Transplantation of highly purified peripheral blood CD34+ cells from HLA-mismatched parental donors in 14 children: evaluation of early monitoring of engraftment.

HLA-mismatched family members may represent an important cell source for patients that require stem cell transplantation but lack both a matched sibling donor and a closely matched unrelated donor. We report the outcome of 19 transplantations from HLA two- or three- loci mismatched parental donors in which 14 pediatric patients with hematological malignancies or other disorders, received a median of 21.5 x 106 (range, 5.4-58) highly purified CD34+peripheral blood stem cells (PBSC), as well as 4.7 x 104 (range, 0.4-12) donor T cells per kg body weight.
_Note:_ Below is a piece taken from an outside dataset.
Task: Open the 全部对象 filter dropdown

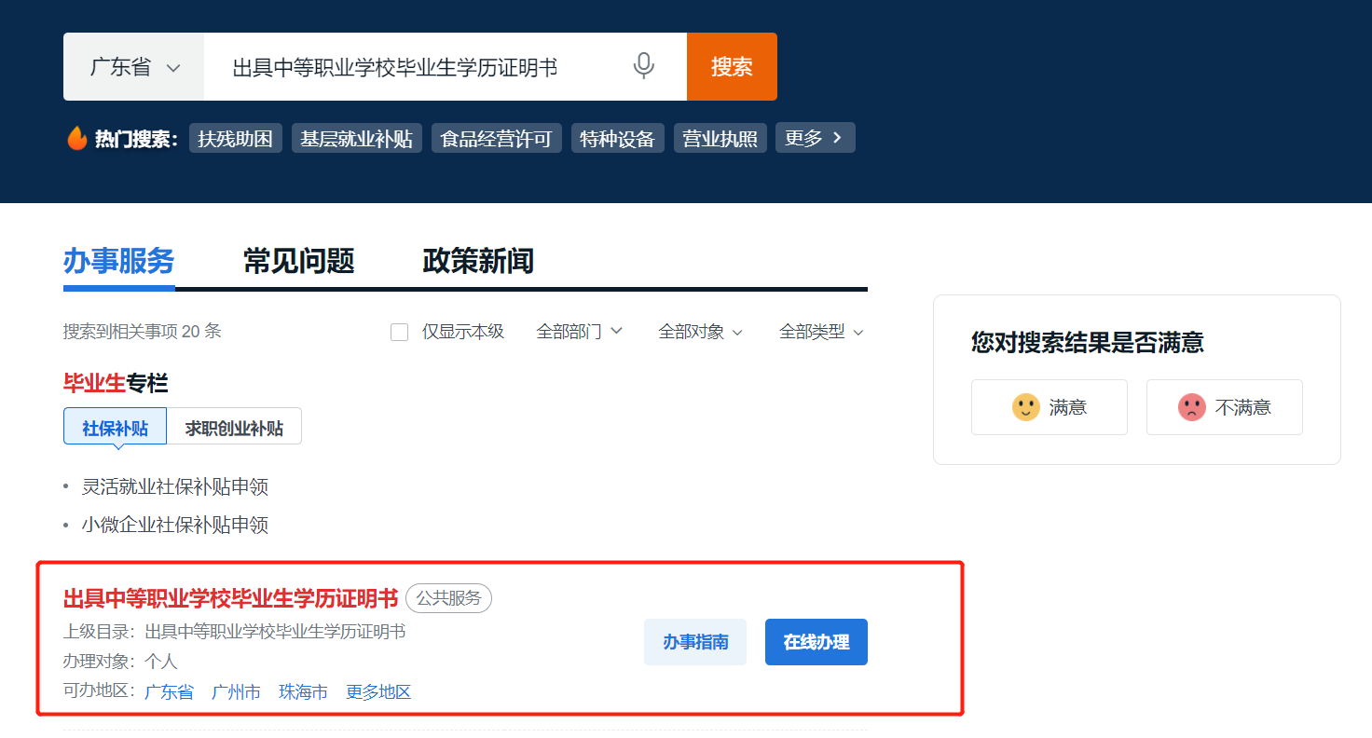Action: (700, 331)
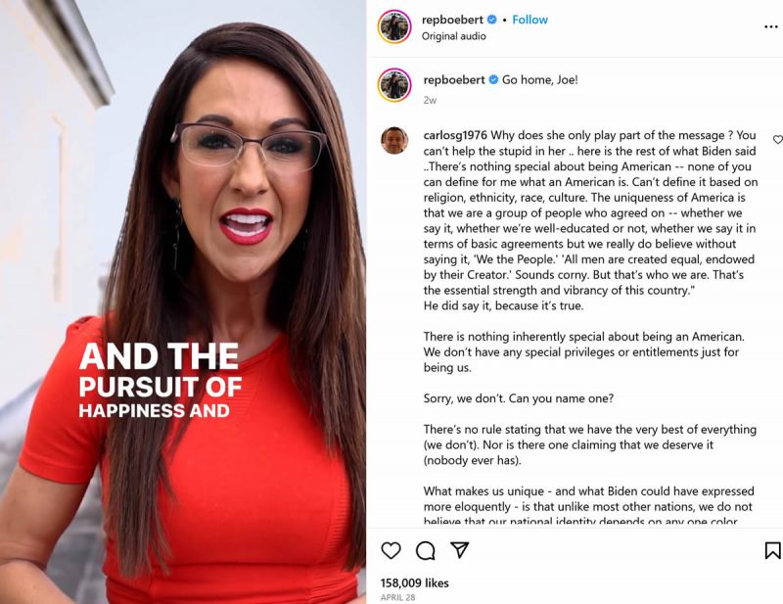Open repboebert avatar beside caption

[394, 85]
T cell depletion was performed using a two-step CD34-positive selection on two different magnetic beads devices. Ten of 14 patients presented with rapid myeloid engraftment. The four patients who presented with graft failure (two non-engraftments, two rejections) received a second stem cell graft and one a third. Graft rejection was detected early by polymerase chain reaction (PCR) analysis of FACS-sorted T cells. Eight of the 14 patients are still alive after a median observation period of 15. 6 months (range, 3-31.3) with full donor chimerism in all hematopoietic cell lineages. No acute organ graft-versus-host disease (GVHD) and no chronic GVHD have occurred. One patient experienced relapse of leukemia. We conclude that transplantation of allogeneic PBSC from haploidentical donors will open new perspectives for pediatric patients for whom an HLA-matched stem cell graft is not available. Close monitoring of recipient and donor hematopoiesis might be of clinical value, to recognize early engraftment or rejection.